What is Clinical Informatics?
Many people are curious about this new field of Clinical Informatics (CI) and what it encompasses. Unfortunately, there is not one clear cut definition of this subspecialty of medicine. Even among those of use who work in this field, there is not yet consensus, as CI is so broad and touches so many different aspects of the practice of medicine that each of us comes at it from a slightly different perspective. Also, the rapid rate of evolution in this field causes us to redefine CI on a constant basis.
The American Medical Informatics Association (AMIA) defines clinical informatics as, “the application of informatics and information technology to deliver healthcare services.” According to the Healthcare Information and Management Systems Society (HIMSS), CI “promotes the understanding, integration and application of information technology in healthcare settings.” Clinical Informatics is defined in the ACGME program requirements as “the subspecialty of all medical specialties that transforms health care by analyzing, designing, implementing, and evaluating information and communication systems to improve patient care, enhance access to care, advance individual and population health outcomes, and strengthen the clinician-patient relationship.”
Clinical Informatics sits at the intersection of information science, information systems, workflow and processes, and leadership and management.
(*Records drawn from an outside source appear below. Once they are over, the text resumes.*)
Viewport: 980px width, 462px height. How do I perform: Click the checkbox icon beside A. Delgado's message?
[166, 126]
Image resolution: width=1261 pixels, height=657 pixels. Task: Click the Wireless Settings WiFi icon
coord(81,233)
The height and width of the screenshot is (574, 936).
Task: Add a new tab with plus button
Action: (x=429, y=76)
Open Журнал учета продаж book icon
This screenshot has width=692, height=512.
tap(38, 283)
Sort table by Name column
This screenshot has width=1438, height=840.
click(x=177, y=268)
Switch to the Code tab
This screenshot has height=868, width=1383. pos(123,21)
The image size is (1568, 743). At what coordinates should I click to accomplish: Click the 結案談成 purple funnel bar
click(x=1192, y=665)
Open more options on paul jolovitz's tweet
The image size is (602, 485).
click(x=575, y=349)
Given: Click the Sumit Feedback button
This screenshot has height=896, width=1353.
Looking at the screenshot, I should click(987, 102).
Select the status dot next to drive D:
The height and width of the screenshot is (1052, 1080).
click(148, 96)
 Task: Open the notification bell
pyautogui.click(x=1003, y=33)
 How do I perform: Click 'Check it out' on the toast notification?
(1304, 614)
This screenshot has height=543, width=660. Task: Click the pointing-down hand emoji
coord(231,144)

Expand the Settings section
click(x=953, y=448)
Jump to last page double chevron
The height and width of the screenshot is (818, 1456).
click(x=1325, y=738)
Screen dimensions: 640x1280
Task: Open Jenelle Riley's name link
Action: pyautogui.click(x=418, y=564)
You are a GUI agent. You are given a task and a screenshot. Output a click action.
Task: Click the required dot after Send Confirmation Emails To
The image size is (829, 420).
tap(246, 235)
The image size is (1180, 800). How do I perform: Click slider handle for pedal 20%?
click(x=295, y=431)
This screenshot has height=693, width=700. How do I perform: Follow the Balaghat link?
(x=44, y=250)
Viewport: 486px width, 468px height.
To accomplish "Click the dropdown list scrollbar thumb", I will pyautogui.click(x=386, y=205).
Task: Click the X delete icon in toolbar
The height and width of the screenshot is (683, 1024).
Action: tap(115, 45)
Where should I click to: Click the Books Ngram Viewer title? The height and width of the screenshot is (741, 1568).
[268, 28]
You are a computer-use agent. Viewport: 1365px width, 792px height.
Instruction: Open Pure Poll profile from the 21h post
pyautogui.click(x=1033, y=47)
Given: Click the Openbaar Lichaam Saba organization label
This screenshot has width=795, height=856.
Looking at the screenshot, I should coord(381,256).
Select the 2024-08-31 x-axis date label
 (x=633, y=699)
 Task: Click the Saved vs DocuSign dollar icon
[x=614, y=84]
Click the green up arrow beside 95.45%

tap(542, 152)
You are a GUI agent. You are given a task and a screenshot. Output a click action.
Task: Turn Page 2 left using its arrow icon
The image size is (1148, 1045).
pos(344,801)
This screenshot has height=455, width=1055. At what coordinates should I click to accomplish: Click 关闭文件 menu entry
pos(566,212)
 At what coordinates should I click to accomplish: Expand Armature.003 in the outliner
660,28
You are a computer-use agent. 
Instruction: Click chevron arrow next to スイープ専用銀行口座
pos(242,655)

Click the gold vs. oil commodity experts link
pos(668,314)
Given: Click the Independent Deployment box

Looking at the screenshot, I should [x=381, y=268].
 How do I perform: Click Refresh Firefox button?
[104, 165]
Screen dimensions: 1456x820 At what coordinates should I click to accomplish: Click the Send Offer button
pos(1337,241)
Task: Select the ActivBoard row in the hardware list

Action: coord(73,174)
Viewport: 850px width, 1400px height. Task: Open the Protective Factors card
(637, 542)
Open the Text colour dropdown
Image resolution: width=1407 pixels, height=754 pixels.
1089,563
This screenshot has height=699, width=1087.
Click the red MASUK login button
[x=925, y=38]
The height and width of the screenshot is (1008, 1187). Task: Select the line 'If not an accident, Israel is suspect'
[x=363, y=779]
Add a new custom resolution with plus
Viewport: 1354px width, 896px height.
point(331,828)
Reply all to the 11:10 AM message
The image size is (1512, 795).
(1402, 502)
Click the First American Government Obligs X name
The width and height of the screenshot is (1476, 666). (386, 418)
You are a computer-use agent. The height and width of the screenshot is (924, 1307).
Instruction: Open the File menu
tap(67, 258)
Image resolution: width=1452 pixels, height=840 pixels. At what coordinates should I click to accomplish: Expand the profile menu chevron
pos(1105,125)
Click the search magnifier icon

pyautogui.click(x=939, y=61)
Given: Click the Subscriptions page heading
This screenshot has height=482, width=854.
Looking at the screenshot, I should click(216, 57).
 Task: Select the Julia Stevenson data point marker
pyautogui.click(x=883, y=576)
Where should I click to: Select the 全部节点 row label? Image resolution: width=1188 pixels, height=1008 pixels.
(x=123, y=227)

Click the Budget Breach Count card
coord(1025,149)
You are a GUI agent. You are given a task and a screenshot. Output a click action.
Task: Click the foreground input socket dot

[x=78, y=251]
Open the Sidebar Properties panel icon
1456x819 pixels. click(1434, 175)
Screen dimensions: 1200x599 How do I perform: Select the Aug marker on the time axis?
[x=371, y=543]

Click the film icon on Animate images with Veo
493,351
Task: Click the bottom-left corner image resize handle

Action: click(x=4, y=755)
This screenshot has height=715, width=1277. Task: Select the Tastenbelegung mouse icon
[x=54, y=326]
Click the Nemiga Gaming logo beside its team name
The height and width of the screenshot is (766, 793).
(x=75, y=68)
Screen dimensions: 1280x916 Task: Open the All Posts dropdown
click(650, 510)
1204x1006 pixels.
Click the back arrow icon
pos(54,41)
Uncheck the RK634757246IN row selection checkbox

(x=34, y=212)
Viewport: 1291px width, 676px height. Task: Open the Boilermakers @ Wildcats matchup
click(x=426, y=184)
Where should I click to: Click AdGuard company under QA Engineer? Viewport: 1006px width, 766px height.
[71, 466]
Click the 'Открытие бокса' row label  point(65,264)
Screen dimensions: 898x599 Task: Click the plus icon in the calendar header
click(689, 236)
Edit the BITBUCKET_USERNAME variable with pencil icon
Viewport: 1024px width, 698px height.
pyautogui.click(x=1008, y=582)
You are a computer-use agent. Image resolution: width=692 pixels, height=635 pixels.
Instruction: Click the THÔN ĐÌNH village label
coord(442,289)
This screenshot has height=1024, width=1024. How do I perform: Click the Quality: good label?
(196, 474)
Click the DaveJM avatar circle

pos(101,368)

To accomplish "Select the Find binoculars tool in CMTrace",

It is how data is acquired, structured, stored, processed retrieved, analyzed, presented and communicated. CI transforms data into useable actionable information.
Clinical Informatics is not the same thing as information technology (IT) or computer science. We are not computer doctors who fix broken computers or jammed printers. We also are (mostly) not computer programmers who code. From the point of view of CI, healthcare data is our primary focus, and IT is merely one of several sets of tools at our disposal to accomplish our goals and objectives.